Still, the Freakslaw wouldn’t go away. There was a part of me all twisted up with fairground rides and cotton candy, who missed my characters (Nancy especially) and wanted to know what they’d get up to if I gave them the chance. Each May in Berlin, the fair returned, and I’d cycle through the park in that first glorious pulse of summer—when all the trees suddenly smell like life again—and I’d let the neon strobe across my face, feeling a wild excitement that anything could be about to happen.

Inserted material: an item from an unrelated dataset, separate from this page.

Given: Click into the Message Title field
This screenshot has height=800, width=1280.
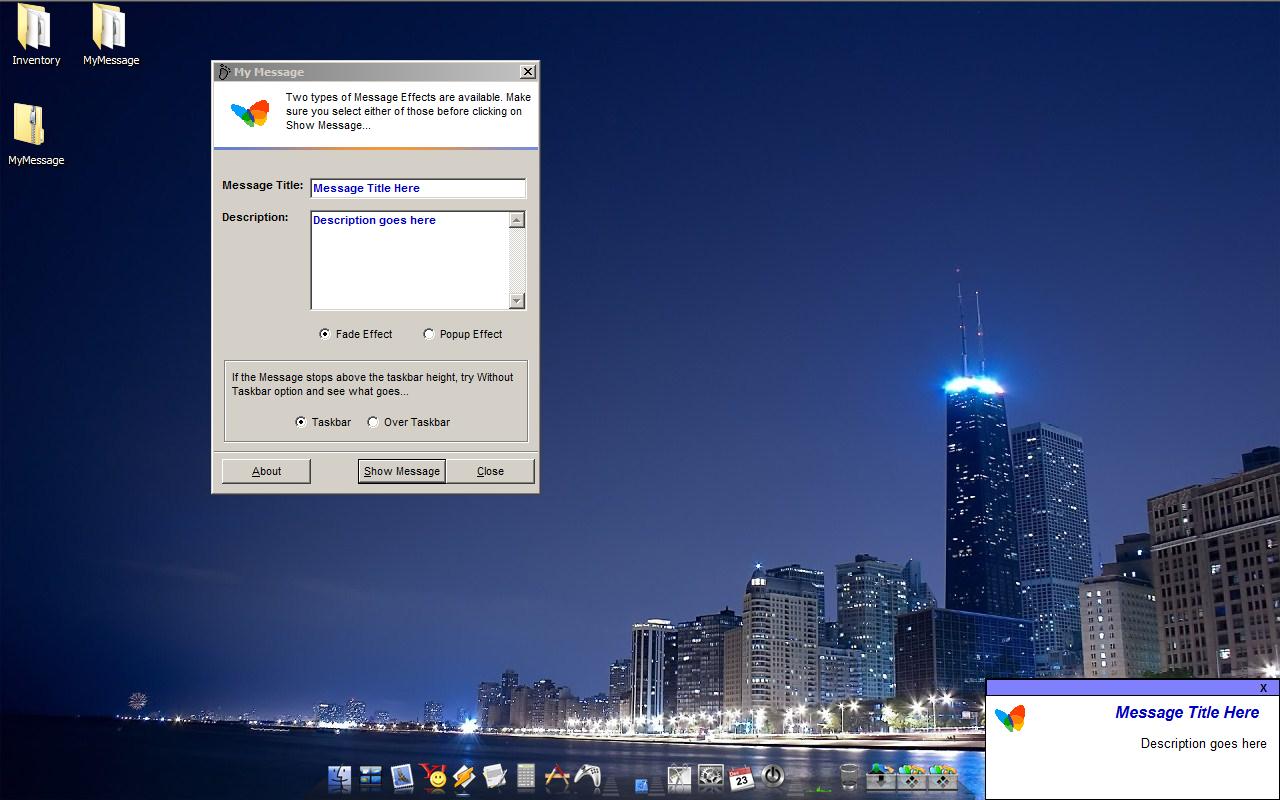Looking at the screenshot, I should pos(417,188).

And so, a few years later, I tried again. When I came back to the page, I could see what was missing. The carnival had always been clear to me, but the wider world of the novel had been a nebulous space, a nothing to push against. By this point, I’d been living in Berlin for six years—my own queer weirdo bubble—and I’d had the distance to figure out some of my feelings about where I’d come from.

This book was about Scotland. About small towns and trying to escape. And when I started writing it again from the beginning, this time it made sense. There was a story I had to tell about what it means to be both shaped by somewhere and yet need nothing more than to get away. About the particular hostilities a place can hold for its wayward daughters—but also about community, salvation and queer joy. How these opposing forces exist in our hearts at the same time, and how they make us who we are.

Freakslaw is the result. I hope you enjoy.